State how many lines of the listing below include the word "computer". Give only the number.

+-------+

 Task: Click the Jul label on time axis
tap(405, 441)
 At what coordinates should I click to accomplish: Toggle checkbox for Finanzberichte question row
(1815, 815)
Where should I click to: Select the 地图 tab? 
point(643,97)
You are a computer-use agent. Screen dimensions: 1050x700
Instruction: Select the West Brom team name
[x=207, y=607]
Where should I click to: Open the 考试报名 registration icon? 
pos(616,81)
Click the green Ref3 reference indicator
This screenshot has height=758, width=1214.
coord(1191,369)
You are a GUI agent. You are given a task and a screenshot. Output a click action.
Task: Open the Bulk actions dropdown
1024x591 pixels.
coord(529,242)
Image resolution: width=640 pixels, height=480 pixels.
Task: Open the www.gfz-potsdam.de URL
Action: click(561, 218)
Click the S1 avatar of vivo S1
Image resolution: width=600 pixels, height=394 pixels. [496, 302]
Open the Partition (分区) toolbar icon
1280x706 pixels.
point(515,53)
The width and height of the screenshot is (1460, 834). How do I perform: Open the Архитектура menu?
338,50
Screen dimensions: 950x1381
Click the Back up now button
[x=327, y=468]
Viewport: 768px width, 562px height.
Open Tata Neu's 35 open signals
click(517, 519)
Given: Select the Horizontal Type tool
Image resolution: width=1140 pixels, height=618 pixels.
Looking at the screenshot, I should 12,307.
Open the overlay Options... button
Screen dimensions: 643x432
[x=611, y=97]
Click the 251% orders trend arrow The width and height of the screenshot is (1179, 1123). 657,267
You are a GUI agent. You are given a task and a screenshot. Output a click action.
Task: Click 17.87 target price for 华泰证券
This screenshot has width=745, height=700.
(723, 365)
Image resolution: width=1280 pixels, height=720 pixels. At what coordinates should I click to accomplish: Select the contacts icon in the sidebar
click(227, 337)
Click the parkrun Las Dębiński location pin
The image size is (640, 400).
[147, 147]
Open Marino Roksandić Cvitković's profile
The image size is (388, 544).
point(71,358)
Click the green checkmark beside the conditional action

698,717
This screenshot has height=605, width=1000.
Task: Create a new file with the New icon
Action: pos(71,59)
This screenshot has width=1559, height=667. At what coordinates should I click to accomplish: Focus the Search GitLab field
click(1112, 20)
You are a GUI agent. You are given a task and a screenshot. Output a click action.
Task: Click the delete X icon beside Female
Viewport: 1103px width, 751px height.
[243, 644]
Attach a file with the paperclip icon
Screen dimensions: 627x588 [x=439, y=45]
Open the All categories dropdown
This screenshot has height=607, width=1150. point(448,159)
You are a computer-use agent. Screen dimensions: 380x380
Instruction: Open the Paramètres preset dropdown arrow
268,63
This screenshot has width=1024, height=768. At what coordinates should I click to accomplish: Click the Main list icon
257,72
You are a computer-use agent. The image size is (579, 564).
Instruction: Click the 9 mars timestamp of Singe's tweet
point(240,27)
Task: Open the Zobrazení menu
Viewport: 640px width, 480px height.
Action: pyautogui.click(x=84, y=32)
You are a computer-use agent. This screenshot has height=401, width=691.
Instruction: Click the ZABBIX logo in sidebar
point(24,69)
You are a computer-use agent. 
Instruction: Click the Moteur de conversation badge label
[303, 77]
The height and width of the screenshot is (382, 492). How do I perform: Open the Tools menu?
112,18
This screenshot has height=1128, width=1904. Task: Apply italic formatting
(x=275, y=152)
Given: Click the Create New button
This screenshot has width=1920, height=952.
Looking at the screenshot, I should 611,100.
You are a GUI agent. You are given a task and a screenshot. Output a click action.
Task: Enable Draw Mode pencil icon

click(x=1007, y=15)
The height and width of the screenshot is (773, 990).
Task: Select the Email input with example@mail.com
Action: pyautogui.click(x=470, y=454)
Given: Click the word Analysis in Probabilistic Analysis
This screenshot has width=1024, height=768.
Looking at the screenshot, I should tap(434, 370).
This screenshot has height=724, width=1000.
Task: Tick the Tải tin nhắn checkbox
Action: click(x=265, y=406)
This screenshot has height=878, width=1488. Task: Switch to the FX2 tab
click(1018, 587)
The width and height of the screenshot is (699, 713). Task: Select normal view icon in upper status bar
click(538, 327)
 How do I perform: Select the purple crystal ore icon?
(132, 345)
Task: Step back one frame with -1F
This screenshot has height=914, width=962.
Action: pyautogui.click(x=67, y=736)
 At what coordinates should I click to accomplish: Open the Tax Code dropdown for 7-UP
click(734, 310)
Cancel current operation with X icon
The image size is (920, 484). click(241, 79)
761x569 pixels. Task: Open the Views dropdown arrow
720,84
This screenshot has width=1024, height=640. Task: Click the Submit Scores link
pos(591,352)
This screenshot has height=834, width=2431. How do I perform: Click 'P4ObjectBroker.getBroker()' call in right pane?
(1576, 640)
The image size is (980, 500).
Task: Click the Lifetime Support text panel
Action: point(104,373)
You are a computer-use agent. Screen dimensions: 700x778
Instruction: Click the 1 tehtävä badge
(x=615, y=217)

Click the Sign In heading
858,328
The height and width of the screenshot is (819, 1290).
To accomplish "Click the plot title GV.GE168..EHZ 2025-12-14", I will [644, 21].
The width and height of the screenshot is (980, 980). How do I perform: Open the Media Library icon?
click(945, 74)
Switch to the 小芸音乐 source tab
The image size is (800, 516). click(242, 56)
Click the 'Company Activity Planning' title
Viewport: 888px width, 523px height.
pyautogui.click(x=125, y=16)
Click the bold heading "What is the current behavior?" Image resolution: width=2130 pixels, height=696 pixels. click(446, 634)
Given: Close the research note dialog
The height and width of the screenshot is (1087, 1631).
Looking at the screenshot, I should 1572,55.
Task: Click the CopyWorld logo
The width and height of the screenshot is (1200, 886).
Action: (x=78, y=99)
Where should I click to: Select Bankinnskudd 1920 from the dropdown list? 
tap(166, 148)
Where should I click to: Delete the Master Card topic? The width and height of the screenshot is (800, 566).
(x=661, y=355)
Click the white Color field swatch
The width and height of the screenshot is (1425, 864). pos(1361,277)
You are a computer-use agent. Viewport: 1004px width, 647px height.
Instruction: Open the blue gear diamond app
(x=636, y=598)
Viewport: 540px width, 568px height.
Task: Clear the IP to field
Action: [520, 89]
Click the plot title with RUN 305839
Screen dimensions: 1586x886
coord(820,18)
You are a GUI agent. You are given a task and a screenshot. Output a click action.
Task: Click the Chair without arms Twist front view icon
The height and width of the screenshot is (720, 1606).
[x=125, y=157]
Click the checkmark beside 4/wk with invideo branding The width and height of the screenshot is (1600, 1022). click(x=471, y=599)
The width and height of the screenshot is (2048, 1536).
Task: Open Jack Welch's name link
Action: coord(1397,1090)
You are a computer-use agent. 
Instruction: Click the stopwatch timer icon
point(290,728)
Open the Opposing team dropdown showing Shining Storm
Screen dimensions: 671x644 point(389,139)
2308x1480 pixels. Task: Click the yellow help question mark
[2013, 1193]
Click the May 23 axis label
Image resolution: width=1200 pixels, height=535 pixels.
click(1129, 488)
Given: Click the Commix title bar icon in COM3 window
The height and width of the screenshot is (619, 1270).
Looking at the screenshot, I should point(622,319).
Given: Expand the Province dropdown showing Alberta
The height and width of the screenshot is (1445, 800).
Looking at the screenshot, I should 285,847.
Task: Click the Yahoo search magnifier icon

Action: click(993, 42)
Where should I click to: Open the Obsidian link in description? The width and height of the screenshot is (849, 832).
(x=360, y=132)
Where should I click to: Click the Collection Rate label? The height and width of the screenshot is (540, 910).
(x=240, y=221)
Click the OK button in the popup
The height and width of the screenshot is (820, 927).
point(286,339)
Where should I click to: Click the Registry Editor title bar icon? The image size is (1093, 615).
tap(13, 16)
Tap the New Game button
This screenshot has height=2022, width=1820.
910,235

+-------+

| RESPONSE AREA |
8